While some operators believe varnish is beyond their control and simply accept it and its high cost as a way of life, “it doesn’t have to be,” says Sutton.
In a two-step process, Chevron takes a holistic approach to reduce the threat from varnish, and according to Sutton, testing has shown it’s significantly more effective than the most commonly used cleaners.
The first step is to remove existing varnish from components and elsewhere in the lubrication system. The most widely used approach to accomplish this are detergent or solvent-based chemical cleaners. Such cleaners are temporarily added to the in-service oil at the end of the oil’s service life and circulated throughout the system for a period of time. The cleaning chemicals dissolve varnish that has built up on internal components. Notably, with these cleaners the system must be flushed and purged to remove any residual cleaner prior to charging the system with new oil. This is because residual cleaner left in the system after cleaning will compromise the performance of the new oil and the equipment it services. The cleaning and flushing cycle can take days to complete and must be closely monitored to assure the system is clean of varnish and clear of residual cleaning chemicals.
While chemicals and varnish removal systems have been in the market for years, Paul Sly notes that the solvent-based products have a propensity of swelling and damaging seals and plugging system filters. In addition, they present potential health and safety risks due to their low flash point. Similarly, cleaners based on synthetic esters and PAGs can have a negative effect on seals. Further, if some of these cleaners are not removed in a timely manner, they can redeposit the varnish in the system and seed a new cycle of varnish buildup.

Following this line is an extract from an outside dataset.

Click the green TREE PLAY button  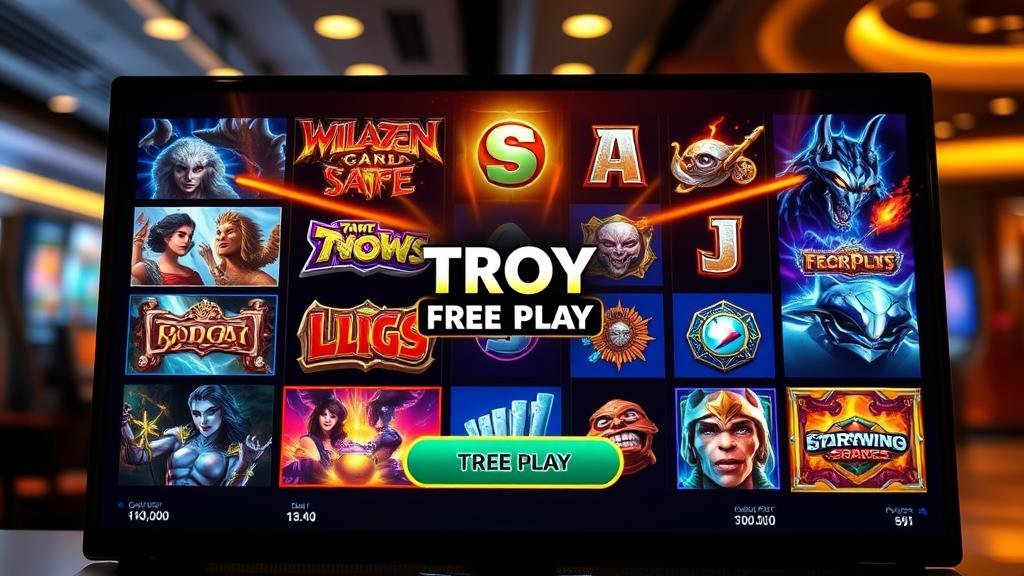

Unlike traditional chemical cleaners, Sly says, “Chevron’s VARTECH ISC is a unique and very effective non-solvent-based alternative that significantly improves upon existing varnish dispersant and detergent products.” To this he adds, “Through both exhaustive lab testing and real-world experience, VARTECH ISC has proven to outperform competing products on several key measures – it cuts and captures varnish and is found to be compatible to reduce the need for flushing at system cleanings.” In addition, VARTECH does not need to be used in conjunction with a varnish filtration system and, if traces remain in the system after cleaning, it minimally impacts the performance of the new oil.”
Following removal of existing varnish from the system, the next step in the Chevron process is to control varnish formation with the latest GST Advantage formulated oils (R&O and EP) formulated with VARTECH technology. Chevron shared data with JobbersWorld demonstrating that this technology inhibits varnish formation, bench testing demonstrating a 75% deposit reduction with VARTECH technology in turbine oil. In addition, Chevron Lubricants with VARTECH reportedly improves oxidation, reduces oil degradation, and provides optimal performance when delivered ISOCLEAN Certified to the OEM’s ISO 4406 specification for fluid cleanliness.
In summary, preventing and controlling of varnish is a major challenge for operators of gas turbines and centrifugal compressors. And VARTECH is one example of how challenges can be turned into opportunities for both lubricant suppliers and their customers. While some argue that the lubricants business is becoming commoditized, and in some sectors that may very well be the case, there is still plenty of room for product innovation and value-added services in the diverse industrial sectors.